II. Self-Regulatory Organization's Statement of the Purpose of, and 
Statutory Basis for, the Proposed Rule Change

    In its filing with the Commission, NASDAQ included statements 
concerning the purpose of, and basis for, the proposed rule change and 
discussed any comments it received on the proposed rule change. The 
text of those statements may be examined at the places specified in 
Item IV below. The Exchange has prepared summaries, set forth in 
sections A, B, and C below, of the most significant parts of such 
statements.

A. Self-Regulatory Organization's Statement of the Purpose of, and 
Statutory Basis for, the Proposed Rule Change

1. Purpose
    NASDAQ is proposing to make two pricing changes, effective January 
2, 2014. First, NASDAQ is modifying the ISP by eliminating one of the 
set of criteria under which a member may qualify for a $0.0001 credit 
under the program; the change reflects the fact that members have not, 
in the recent past, qualified for the program under the set of criteria 
that is being eliminated, and therefore the change will not affect ISP 
participants in any respect. The ISP enables NASDAQ members to earn a 
monthly fee credit for providing additional liquidity to NASDAQ and 
increasing the NASDAQ-traded volume of what are generally considered to 
be retail and institutional investor orders in exchange-traded 
securities (``targeted liquidity''). Participants in the ISP are 
required to designate specific NASDAQ order entry ports for use under 
the ISP and to meet specified criteria focused on market participation, 
liquidity provision, and high rates of order execution.
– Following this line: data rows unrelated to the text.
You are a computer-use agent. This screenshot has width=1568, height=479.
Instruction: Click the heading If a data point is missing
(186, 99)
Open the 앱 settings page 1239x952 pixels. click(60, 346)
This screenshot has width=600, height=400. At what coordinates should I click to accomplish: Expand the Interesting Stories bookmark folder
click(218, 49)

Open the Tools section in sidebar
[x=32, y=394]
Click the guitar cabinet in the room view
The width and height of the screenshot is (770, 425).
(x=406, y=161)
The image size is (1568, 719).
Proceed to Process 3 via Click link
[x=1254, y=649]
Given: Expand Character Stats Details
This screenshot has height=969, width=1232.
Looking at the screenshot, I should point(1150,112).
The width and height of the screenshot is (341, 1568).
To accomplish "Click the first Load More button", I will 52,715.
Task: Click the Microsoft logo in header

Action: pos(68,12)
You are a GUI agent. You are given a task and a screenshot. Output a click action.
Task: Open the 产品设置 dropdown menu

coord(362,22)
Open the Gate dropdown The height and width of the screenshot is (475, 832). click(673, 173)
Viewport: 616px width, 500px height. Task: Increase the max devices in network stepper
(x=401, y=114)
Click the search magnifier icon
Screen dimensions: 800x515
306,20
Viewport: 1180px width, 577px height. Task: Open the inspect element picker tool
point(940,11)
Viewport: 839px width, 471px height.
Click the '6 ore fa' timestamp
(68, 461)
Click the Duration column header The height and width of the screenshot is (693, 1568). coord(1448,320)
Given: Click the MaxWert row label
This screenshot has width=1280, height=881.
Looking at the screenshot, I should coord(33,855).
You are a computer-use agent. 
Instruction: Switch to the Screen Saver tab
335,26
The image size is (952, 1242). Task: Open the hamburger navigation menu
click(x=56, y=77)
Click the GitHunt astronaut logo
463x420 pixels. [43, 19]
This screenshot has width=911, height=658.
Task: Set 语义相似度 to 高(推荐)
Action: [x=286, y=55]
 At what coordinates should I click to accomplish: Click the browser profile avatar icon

Currently, a 
member that participates in the ISP receives a credit of $0.00005, 
$0.0001, or $0.0002 per share with respect to the number of shares of 
displayed liquidity provided by the member that execute at $1 or more 
per share.\3\ The precise credit rate is determined by factors designed 
to measure the degree of the member's participation in the Nasdaq 
Market Center and the percentage of orders that it enters that 
execute--its ``ISP Execution Ratio''--which is seen as indicative of 
retail or institutional participation.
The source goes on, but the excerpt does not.